Into the Dawn. What happened next (according to GinaHughes is not talking) was all a terrible mistake. Gina's story: Hughes sent a T.W.A. plane to Italy, flew her to Hollywood. At the airport she was met by Hughes agents, who shooed reporters away, bundled her into a limousine, hurried her off to "a hotel distant from the center of the city . . . I discovered I was practically locked in the hotel, unable to get in touch with anyone." All day she endured English lessons, '"orrible RKO peectures," rehearsals for her screen test, and the importuning of lawyers, who wanted her to sign a contract written in legal English.
At 2 a.m. Producer Hughes would drop by, order the hotel orchestra to keep right on playing after closing hours, and just the two of them in the darkened ballroom would dance romantically into the dawn. After six weeks of this, Gina broke down, signed "a preliminary piece of paper," flew back to Italy. Hughes has the option still, but Gina insists she will go to Hollywood "only if I get the right sort of contract."

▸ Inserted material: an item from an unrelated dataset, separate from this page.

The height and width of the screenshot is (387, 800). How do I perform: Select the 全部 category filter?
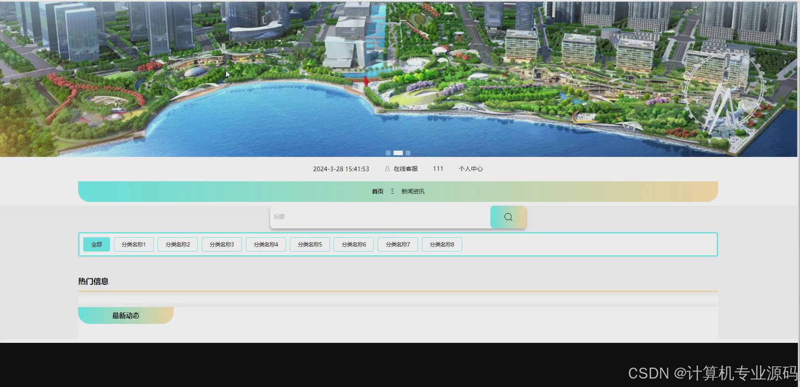[x=96, y=244]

After the Hollywood experience, it was one good part after another in a series of better-than-average Italian films. But the higher, she goes, the harder Gina has to work. She and Mirko have formed three corporations to handle her career and investments, and they have permitted themselves only two extravagances: a glaring red Lancia Aurelia and a pink stucco villa on Via Appia Antica, right next door to the place where the Empress Poppaea used to take her daily bath in the milk of 300 asses. They have planted 300 trees on the grounds, laid out broad English lawns, strewn the area with ancient paving stones and 3rd century sarcophagi. As she surveys these domestic comforts (which she can en joy. only on weekends), Gina sighs, not quite convincingly: "I hope that the producers next year will give me time to do a baby."
Tutelage & Torn Pants. Italian moviemakers may give her time for more than that if they are not very careful. The awful truth: the Italian movie industry is just about the craziest thing constructed in Italy since the Leaning Tower of Pisa, and it may fall down and go broke at any moment.